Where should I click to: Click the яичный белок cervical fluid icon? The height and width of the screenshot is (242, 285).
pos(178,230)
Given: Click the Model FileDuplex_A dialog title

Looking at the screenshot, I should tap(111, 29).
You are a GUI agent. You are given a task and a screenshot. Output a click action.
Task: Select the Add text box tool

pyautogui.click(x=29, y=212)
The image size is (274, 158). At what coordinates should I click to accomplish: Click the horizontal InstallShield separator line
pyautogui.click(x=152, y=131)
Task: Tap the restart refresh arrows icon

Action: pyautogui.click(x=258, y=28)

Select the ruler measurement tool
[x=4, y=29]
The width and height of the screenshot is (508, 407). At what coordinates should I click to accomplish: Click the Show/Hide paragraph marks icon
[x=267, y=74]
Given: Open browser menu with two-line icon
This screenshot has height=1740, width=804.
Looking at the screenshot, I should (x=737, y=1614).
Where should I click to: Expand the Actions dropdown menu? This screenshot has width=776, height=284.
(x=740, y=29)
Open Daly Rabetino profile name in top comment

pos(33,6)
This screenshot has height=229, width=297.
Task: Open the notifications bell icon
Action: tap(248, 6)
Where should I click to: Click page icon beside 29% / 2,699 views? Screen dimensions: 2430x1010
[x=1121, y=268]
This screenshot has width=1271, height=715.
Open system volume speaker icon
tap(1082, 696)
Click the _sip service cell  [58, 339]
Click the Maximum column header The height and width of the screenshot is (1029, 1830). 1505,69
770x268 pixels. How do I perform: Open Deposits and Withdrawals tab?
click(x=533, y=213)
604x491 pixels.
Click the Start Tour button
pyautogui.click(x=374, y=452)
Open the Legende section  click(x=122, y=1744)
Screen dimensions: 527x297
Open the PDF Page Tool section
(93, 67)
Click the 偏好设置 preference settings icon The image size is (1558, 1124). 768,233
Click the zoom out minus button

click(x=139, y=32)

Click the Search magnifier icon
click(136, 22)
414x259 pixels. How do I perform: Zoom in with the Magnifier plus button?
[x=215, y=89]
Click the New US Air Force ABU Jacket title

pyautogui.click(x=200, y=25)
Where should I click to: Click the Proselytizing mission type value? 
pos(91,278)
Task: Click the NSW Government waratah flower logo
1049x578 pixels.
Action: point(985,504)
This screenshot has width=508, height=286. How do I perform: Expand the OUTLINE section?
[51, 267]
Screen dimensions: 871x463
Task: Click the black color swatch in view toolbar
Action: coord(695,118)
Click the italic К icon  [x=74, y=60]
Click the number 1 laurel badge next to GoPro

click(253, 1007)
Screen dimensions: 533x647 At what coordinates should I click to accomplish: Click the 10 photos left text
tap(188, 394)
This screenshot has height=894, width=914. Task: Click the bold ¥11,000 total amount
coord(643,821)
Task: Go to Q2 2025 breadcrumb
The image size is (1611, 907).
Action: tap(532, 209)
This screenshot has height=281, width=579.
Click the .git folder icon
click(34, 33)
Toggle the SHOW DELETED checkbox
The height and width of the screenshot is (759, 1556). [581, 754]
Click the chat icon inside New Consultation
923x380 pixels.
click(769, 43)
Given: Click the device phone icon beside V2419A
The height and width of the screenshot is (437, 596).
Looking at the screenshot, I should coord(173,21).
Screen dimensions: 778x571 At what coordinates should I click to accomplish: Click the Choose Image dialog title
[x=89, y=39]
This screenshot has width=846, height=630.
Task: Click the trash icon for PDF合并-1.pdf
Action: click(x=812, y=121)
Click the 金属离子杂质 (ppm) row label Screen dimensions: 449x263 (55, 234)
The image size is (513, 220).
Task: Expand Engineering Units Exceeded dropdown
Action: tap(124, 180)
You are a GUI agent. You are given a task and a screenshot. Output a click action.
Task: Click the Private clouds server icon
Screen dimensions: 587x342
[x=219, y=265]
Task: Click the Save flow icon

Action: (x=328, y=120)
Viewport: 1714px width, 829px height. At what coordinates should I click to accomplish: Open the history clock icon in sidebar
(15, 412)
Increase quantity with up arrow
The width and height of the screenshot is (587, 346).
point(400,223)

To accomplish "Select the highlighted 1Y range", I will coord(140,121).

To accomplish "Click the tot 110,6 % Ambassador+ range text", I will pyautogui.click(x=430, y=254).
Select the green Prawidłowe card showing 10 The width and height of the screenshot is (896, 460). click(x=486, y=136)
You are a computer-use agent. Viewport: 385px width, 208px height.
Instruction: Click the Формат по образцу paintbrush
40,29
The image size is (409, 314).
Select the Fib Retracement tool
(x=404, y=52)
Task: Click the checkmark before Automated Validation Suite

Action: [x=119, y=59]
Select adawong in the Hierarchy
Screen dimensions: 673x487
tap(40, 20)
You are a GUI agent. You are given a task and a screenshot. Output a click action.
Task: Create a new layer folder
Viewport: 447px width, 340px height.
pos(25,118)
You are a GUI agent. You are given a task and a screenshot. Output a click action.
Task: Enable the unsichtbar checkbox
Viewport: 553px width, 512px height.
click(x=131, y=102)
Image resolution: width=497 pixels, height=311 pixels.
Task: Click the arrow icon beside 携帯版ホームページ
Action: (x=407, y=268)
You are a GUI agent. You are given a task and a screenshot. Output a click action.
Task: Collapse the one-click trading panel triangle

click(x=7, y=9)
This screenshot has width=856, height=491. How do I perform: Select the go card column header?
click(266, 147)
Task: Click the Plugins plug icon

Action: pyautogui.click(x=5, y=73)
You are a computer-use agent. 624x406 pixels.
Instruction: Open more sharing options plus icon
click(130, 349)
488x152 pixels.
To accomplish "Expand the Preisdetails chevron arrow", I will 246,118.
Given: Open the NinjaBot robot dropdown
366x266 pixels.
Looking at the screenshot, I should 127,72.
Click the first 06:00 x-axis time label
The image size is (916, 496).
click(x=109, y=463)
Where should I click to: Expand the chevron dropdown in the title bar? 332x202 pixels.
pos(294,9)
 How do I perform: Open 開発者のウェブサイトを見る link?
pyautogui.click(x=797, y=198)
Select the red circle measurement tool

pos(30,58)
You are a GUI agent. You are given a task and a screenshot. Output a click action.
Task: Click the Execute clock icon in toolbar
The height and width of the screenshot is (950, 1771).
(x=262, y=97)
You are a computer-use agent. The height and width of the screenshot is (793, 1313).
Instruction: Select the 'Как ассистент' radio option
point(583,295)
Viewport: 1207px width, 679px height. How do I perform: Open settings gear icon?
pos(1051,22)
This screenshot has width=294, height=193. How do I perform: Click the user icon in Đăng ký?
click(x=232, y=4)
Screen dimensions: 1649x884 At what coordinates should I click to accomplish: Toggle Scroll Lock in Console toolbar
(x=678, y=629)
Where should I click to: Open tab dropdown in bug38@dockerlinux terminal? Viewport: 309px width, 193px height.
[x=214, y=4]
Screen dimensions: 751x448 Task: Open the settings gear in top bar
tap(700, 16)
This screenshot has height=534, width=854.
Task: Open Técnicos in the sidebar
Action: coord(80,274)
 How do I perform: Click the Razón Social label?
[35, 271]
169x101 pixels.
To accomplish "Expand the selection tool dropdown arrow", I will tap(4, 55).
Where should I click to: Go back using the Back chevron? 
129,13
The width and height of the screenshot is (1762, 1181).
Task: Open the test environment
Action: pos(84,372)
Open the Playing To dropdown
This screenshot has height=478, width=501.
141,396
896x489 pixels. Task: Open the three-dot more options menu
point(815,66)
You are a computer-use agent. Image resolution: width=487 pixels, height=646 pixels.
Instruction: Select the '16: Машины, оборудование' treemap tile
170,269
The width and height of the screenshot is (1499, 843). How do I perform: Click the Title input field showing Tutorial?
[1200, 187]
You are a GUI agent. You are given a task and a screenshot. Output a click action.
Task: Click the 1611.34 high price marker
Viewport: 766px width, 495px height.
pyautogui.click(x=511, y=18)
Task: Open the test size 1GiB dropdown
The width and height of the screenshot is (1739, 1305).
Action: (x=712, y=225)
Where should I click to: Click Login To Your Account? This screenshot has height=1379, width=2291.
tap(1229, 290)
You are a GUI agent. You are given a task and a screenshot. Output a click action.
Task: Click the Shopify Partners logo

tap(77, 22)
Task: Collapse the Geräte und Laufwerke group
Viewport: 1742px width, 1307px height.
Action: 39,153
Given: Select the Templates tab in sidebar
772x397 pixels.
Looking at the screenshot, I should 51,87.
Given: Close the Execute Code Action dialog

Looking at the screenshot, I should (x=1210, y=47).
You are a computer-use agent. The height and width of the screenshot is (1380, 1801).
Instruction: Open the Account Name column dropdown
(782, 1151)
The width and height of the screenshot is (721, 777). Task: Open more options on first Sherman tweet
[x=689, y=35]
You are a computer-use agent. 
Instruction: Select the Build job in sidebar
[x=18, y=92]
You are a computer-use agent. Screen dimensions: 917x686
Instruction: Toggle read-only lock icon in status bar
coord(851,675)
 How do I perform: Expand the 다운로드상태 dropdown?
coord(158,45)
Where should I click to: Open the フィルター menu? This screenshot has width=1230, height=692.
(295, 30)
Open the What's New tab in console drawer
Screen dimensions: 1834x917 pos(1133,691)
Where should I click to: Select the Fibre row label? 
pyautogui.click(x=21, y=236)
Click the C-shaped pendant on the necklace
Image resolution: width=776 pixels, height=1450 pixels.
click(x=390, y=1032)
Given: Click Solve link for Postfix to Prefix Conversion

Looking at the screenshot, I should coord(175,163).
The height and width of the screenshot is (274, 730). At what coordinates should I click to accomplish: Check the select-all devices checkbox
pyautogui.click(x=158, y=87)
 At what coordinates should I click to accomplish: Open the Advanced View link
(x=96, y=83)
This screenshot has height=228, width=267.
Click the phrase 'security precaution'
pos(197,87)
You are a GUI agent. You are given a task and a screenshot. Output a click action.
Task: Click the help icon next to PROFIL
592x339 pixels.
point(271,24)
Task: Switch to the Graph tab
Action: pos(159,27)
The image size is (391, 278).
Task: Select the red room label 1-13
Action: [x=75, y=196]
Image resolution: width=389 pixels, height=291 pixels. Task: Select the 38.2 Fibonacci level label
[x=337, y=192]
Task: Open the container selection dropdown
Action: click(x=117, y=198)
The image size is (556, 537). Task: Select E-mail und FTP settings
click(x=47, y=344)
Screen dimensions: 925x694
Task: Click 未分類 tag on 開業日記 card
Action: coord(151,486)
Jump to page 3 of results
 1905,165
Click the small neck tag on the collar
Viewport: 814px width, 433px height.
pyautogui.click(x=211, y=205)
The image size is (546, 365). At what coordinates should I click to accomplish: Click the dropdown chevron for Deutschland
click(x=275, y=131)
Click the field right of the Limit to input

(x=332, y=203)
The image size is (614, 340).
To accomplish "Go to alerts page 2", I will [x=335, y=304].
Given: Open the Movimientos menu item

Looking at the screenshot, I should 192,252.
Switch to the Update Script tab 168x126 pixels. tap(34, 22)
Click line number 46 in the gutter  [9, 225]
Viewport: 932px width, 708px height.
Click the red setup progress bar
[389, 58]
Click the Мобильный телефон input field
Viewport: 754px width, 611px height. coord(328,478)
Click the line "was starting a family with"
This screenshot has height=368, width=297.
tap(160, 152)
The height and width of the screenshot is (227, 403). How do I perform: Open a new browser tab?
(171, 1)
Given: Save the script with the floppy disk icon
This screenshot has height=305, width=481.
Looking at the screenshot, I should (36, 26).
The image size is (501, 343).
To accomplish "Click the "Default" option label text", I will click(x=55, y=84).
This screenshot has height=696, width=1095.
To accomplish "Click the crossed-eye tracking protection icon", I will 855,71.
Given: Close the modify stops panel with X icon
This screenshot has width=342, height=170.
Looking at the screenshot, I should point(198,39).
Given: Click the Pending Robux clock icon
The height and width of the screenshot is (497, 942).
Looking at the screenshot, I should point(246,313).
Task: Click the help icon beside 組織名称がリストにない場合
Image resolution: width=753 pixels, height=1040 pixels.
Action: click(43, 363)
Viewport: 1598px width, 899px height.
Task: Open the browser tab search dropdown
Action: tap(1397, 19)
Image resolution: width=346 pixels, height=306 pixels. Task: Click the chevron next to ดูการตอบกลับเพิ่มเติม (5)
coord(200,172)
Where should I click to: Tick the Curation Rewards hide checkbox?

----------

Output the lines again word for word, beginning at the line that contains "Screen dimensions: 778x571" and ending after the line that contains "Action: click(x=812, y=121)".

Screen dimensions: 778x571 At what coordinates should I click to accomplish: Click the Choose Image dialog title
[x=89, y=39]
This screenshot has width=846, height=630.
Task: Click the trash icon for PDF合并-1.pdf
Action: click(x=812, y=121)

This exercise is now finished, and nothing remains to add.